When I interviewed John McWhorter about his book, one of the things I told him was that I thought he was deeply unfair to those he disagreed with. He presented the worst instances of their behavior that he could find. He paraphrased them rather than quoting them directly, making their arguments sound as silly as possible. It was clear that he was not interested in listening patiently to what they had to say and acknowledging where they made sound points; he just treated them as being in a cult and impossible to reason with. (Indeed, he has suggested dialogue with them is worthless and should be avoided.) These tendencies are ubiquitous among the critics of social justice activists, as I’ve pointed out repeatedly. McWhorter is about as shameless as it gets about this (which is one reason I consider his book the worst I’ve ever read—and I’ve read Maps of Meaning!). Hughes is only a little better. He says that contemporary social justice activists are committed to “race supremacy,” only in the opposite direction from the racists of yore. “Neoracists and white supremacists are both committed to different flavors of race supremacy,” he writes.

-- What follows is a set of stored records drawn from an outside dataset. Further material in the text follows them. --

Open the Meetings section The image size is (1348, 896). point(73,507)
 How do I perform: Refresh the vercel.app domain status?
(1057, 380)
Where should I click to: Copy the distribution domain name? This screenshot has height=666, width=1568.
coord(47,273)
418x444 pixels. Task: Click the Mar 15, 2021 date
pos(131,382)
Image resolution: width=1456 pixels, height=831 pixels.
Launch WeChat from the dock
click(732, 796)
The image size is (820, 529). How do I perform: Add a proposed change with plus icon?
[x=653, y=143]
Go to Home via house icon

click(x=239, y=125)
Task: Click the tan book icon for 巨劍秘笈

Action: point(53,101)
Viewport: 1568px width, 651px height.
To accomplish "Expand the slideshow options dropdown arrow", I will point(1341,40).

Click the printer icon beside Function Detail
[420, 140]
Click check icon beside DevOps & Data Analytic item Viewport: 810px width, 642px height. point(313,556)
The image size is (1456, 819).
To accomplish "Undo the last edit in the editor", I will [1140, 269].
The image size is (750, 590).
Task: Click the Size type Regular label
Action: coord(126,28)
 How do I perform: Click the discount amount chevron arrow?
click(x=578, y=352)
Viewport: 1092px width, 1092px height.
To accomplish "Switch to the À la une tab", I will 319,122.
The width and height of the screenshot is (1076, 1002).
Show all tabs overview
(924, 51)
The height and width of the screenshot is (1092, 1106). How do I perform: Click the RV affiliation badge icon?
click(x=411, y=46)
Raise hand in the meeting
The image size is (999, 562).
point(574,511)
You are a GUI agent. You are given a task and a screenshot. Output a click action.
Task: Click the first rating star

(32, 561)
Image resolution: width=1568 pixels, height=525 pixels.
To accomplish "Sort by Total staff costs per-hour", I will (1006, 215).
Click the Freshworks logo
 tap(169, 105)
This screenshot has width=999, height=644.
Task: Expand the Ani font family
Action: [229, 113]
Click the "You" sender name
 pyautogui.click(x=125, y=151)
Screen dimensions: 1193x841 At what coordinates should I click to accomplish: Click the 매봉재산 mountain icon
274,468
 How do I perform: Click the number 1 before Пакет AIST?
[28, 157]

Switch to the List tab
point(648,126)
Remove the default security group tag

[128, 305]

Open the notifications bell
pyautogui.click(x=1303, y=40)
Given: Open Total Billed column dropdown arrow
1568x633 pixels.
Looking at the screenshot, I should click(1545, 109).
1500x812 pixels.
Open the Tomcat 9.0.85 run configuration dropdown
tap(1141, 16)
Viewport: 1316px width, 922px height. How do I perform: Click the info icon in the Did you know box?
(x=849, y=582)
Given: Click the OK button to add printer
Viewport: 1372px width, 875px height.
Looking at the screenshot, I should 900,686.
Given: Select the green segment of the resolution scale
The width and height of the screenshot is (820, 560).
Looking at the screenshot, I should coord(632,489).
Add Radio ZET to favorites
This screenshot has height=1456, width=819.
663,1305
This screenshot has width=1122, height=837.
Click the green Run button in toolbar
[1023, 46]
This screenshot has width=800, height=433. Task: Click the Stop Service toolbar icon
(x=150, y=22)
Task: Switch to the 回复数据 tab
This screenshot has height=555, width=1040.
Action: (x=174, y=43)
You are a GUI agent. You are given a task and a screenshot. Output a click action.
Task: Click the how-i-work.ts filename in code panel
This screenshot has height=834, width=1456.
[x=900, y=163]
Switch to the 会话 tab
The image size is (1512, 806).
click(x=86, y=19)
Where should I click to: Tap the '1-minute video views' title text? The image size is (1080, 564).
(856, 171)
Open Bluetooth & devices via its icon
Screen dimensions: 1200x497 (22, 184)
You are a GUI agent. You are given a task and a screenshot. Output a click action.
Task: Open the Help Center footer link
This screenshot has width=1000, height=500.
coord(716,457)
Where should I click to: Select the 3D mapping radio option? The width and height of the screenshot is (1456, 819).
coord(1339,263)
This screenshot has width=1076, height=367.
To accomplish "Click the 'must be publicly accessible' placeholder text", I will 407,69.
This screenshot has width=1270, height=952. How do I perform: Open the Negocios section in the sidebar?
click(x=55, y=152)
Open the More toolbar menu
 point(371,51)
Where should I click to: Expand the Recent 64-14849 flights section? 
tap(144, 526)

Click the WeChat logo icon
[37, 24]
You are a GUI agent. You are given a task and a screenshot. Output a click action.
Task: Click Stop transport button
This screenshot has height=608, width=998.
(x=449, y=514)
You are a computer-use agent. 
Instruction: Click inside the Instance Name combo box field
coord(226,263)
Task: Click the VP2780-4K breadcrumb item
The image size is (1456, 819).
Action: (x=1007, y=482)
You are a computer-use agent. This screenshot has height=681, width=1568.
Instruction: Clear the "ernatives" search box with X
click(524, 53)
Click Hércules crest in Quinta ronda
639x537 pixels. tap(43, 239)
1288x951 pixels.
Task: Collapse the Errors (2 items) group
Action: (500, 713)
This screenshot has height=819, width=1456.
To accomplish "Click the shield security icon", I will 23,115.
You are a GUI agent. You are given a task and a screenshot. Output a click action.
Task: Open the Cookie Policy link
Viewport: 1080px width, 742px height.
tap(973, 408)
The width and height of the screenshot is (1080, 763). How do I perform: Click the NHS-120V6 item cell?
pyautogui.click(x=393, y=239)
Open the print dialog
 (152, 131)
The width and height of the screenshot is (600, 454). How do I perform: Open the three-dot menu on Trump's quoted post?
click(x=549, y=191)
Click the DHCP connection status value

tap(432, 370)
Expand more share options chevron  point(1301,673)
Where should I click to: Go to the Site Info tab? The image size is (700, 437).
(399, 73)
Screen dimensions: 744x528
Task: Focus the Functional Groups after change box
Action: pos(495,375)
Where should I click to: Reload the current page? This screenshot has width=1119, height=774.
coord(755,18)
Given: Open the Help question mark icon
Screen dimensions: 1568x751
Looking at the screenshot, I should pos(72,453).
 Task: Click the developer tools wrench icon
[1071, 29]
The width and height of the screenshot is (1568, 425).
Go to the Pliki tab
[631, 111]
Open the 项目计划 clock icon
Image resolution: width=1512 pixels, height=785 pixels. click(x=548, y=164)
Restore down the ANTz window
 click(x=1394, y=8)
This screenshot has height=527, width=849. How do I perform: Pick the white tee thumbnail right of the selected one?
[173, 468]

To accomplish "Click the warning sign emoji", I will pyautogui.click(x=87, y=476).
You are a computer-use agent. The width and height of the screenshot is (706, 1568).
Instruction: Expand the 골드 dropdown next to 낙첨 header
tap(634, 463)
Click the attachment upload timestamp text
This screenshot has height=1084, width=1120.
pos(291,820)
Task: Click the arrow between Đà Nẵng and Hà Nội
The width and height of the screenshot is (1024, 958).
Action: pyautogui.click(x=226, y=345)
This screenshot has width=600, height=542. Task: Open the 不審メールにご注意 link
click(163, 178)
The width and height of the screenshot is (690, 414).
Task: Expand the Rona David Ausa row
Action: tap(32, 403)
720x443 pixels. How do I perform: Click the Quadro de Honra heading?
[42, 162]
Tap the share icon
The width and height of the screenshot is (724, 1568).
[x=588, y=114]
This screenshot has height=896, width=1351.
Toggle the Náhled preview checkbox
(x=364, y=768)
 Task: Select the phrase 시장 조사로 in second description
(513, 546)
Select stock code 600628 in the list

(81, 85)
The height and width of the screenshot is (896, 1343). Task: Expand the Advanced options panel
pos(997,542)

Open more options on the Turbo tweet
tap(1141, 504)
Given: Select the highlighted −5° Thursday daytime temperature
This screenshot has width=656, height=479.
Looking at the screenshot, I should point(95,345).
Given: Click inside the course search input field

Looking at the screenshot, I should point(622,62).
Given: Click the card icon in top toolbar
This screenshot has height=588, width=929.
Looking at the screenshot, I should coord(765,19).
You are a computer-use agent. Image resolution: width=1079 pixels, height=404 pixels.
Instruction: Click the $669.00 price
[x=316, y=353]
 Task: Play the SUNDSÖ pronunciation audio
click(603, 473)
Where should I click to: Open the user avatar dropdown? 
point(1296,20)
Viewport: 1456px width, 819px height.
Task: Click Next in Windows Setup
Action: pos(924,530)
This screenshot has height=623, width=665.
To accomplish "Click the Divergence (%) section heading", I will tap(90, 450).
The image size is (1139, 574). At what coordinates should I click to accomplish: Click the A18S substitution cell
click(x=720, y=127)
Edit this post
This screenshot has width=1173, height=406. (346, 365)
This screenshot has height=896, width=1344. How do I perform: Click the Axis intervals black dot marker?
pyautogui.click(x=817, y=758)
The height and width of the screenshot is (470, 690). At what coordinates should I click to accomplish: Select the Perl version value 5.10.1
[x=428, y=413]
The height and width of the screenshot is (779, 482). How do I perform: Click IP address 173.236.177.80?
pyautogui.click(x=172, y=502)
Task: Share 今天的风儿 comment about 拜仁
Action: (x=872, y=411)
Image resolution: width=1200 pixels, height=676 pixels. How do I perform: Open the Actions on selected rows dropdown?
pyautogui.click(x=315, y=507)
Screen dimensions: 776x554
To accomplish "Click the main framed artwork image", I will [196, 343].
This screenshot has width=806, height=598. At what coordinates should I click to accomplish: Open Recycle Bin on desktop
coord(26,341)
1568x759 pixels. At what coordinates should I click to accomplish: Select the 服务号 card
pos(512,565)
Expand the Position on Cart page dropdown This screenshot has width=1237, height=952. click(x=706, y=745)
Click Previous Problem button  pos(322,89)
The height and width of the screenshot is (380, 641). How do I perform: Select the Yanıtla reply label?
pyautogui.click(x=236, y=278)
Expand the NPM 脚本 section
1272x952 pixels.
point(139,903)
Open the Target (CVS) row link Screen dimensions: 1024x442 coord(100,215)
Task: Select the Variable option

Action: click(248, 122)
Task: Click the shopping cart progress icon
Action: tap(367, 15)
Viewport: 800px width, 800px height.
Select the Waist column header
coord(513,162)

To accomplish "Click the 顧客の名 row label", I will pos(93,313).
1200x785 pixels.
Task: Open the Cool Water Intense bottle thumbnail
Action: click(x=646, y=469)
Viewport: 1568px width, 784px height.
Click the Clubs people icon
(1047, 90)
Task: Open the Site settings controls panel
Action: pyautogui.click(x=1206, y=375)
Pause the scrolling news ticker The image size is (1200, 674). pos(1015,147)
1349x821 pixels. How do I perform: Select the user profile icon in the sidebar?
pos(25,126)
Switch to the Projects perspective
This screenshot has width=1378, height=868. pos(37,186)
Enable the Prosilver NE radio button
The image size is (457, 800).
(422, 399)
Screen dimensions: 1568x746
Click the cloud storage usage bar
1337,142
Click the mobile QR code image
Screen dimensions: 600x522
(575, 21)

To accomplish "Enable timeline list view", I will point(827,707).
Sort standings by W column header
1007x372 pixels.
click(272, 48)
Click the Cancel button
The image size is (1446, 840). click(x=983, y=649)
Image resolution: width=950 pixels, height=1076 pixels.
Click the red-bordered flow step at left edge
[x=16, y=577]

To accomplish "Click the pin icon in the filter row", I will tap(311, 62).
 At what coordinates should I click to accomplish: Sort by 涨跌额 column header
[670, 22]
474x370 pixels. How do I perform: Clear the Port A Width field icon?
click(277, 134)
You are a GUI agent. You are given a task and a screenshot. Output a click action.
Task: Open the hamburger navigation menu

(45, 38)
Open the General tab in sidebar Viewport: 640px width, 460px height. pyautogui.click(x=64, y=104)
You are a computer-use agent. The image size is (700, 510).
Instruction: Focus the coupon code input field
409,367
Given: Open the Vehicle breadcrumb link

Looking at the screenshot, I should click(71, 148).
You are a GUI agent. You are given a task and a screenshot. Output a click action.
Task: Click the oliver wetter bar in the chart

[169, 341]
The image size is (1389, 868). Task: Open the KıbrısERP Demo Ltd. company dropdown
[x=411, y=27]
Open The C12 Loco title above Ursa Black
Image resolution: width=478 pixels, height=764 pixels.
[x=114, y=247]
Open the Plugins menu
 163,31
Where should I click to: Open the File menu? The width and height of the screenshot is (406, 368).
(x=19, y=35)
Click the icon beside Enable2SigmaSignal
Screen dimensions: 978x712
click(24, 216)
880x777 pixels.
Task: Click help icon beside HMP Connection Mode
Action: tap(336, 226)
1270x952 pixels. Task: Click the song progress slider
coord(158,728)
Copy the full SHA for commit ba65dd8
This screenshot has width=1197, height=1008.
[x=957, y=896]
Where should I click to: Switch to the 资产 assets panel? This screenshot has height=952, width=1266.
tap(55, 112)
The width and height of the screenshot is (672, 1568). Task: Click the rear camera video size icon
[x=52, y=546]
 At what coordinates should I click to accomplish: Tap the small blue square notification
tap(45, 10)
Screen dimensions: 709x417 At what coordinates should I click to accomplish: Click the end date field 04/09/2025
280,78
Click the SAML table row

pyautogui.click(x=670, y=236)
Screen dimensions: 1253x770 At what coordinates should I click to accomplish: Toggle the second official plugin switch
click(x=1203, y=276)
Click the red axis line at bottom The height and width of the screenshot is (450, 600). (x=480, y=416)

But one of those “flavors” involves the violent subjugation of members of the other group, while the other involves giving slight preferences to members of groups that have long been violently subjugated. Is there no difference?

Hughes is among those who think there’s a “double standard” in the way slurs against white people and slurs against Black people are treated. But while I don’t think racial slurs of any kind are a defensible form of speech, surely there are reasons for treating differently words that have long been used to “put in their place” the people at the bottom of a social hierarchy from the words the victims have tossed back. I can’t share with Hughes the idea that massive underlying social inequalities are irrelevant to evaluating the justice of a given form of “discrimination.”

I don’t think Hughes really has answers for how we can get to a world where race no longer matters. We could stigmatize “race talk,” but in hundreds of years there may still be a big wealth gap, whether we acknowledge it or not. Hughes follows Thomas Sowell in appearing to rationalize a lot of disparities, saying that they may result from natural cultural differences or random factors rather than outright discrimination (they might, but the correlation between a centuries-long history of oppression and contemporary wealth disparities is hardly spurious or random). I think his “color-blind” approach is appealing for obvious reasons—John Roberts’s formulation that “the way to stop discrimination on the basis of race is to stop discriminating on the basis of race” sounds so obvious as to be incontrovertible. But it’s too easy of an answer. If we think back to the world where some people were branded A, some people B, and this reality shaped the structure of society for centuries, are we really going to just declare it over and do little to fix its effects? With his cursory solutions, Hughes appears to consign us to a world in which racial inequality will persist indefinitely as a major fact of American life—albeit one rarely discussed, due to his view that “racial talk makes racist thought.”